### [Selected extract]
I was having this thought for a friend who is older than me and seems autistic ....I met her in a hobby group. She lives alone and has organised online food delivery but was scared of dying and noone noticing...a cottage out of town , some neighbours but no close caring neighbour

I'm a bit immobile so cannot sign to be her end of life partner because I'm old and might need help soon

Are there buddy schemes to check on her or you need adult social care for this

Mysticguru · 28/08/2025 13:01

Join a monastery/convent.

Strawberriesandpears · 28/08/2025 13:06

Bathingforest · 28/08/2025 12:54

I was having this thought for a friend who is older than me and seems autistic ....I met her in a hobby group. She lives alone and has organised online food delivery but was scared of dying and noone noticing...a cottage out of town , some neighbours but no close caring neighbour

I'm a bit immobile so cannot sign to be her end of life partner because I'm old and might need help soon

Are there buddy schemes to check on her or you need adult social care for this

If she is an older person, I would maybe contact Age Concern and see what they can advise.

### [Work required]
Please list every username that appears in the forum thread. The listing plays no part in this task.

### [Information provided]
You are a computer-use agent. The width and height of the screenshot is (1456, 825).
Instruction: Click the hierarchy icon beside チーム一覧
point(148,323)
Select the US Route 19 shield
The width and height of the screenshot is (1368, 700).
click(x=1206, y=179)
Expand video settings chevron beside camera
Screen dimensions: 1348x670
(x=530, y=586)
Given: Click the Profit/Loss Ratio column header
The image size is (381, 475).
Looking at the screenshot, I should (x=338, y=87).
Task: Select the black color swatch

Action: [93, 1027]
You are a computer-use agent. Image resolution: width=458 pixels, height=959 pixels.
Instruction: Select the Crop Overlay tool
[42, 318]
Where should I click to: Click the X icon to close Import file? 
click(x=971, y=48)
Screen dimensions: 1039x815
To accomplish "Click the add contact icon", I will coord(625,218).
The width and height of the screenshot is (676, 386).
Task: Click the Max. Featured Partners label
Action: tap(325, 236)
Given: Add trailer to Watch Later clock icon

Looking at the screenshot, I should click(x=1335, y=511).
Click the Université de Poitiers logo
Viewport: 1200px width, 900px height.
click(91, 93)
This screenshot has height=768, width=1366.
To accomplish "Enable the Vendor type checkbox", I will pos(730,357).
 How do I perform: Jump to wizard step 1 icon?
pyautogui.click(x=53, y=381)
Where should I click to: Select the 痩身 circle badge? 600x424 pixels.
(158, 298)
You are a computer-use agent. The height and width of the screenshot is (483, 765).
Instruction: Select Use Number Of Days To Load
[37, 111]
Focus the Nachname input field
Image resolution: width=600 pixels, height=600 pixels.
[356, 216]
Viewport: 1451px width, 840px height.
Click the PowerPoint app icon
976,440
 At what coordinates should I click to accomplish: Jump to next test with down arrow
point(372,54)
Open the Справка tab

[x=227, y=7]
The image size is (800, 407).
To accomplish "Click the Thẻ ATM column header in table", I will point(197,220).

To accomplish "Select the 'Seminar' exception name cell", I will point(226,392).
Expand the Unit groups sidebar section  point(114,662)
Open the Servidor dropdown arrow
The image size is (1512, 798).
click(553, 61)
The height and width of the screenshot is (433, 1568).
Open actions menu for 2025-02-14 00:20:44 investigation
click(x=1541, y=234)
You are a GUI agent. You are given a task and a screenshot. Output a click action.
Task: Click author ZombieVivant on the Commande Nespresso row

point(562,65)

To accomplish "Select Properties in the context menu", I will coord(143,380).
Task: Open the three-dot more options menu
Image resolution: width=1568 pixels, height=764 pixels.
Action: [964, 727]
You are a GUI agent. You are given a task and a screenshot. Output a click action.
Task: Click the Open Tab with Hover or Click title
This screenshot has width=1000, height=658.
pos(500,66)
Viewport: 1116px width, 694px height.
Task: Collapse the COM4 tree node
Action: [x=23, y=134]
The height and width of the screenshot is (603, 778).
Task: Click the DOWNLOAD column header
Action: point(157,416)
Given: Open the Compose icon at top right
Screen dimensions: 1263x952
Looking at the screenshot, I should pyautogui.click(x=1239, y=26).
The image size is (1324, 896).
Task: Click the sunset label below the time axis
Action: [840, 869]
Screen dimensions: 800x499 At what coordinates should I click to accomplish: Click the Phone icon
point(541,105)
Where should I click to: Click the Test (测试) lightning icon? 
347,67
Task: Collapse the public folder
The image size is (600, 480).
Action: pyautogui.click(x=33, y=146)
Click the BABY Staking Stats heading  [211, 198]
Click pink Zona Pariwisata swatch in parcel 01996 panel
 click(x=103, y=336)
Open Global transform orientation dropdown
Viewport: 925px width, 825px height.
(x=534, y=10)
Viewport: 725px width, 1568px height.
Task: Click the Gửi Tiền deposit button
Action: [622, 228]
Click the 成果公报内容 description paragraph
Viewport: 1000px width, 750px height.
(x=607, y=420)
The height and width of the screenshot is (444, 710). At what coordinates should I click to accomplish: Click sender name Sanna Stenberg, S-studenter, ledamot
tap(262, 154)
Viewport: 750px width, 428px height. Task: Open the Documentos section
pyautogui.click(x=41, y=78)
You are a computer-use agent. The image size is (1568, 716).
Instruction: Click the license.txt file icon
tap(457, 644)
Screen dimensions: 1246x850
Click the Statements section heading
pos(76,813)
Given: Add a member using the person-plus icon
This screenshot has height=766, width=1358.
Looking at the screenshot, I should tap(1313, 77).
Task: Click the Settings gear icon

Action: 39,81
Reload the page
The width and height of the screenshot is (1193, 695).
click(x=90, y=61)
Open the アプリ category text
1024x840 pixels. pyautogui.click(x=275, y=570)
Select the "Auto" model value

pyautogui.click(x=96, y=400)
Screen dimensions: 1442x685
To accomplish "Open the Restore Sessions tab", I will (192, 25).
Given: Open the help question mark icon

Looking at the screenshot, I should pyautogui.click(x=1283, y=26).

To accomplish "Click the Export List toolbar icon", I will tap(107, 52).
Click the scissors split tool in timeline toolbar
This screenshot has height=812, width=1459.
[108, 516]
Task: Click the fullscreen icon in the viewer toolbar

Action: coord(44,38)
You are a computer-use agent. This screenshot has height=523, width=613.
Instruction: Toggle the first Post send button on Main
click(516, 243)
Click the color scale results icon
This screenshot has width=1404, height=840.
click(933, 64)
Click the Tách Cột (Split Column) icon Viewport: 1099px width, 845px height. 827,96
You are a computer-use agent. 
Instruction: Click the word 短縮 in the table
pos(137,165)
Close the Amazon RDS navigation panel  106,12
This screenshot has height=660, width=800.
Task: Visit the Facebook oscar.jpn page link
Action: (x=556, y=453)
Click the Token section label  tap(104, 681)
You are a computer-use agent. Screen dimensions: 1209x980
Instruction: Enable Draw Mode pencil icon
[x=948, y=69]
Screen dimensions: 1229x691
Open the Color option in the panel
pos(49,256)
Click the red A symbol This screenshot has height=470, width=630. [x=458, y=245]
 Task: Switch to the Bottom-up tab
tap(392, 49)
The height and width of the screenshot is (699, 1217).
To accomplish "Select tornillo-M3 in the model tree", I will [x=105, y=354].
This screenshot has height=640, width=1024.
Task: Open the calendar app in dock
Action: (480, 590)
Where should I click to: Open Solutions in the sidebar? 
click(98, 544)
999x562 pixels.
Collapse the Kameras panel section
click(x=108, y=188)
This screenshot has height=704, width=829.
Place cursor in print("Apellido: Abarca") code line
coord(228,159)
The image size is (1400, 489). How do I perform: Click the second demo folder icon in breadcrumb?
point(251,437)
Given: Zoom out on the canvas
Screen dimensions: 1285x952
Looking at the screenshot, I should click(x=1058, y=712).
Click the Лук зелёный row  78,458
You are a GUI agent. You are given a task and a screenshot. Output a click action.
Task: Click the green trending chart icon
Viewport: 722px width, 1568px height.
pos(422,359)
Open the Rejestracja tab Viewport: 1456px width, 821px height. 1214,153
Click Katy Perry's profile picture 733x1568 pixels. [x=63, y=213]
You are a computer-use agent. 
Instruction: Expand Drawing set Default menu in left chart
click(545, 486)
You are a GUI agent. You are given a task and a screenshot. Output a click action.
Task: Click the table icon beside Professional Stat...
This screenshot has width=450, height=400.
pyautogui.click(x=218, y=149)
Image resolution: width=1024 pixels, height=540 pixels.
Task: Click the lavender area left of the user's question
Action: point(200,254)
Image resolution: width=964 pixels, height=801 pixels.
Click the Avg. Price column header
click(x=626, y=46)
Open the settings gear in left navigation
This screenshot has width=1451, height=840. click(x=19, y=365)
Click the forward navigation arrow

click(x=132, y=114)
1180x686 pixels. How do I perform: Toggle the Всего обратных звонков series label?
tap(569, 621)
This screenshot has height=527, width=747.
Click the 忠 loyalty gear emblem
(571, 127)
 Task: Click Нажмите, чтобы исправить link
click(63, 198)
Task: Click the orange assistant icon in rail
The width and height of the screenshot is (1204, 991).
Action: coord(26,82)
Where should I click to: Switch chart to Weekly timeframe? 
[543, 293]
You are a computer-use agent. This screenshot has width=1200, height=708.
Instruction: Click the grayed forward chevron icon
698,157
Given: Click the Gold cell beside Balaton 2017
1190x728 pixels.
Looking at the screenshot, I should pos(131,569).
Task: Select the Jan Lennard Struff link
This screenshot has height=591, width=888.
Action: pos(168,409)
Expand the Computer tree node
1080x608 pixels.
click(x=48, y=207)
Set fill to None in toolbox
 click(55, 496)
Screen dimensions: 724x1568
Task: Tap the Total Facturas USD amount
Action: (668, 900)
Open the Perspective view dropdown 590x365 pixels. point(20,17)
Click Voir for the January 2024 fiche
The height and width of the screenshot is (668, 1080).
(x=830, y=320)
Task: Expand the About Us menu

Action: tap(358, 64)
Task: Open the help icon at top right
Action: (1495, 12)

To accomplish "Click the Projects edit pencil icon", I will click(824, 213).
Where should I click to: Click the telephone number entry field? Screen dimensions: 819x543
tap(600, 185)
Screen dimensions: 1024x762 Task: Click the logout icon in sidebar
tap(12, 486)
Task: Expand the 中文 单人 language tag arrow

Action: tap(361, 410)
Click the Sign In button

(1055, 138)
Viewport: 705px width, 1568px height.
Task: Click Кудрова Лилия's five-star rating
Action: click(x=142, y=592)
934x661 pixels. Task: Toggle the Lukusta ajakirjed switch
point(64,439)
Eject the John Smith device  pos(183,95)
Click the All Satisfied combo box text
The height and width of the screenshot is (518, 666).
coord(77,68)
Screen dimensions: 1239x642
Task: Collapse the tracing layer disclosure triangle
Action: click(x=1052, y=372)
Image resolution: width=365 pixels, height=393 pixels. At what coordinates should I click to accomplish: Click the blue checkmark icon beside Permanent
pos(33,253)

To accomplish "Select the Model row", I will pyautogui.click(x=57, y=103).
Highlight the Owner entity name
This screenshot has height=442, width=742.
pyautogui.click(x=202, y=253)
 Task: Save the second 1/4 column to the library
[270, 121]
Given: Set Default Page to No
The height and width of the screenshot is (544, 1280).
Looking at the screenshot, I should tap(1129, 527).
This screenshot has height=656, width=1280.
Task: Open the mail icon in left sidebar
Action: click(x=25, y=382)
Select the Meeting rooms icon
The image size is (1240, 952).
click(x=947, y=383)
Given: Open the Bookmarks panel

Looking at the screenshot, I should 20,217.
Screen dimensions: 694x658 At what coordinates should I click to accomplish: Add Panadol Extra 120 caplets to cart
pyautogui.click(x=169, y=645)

### [Solution to this problem]
Mysticguru, Strawberriesandpears, Bathingforest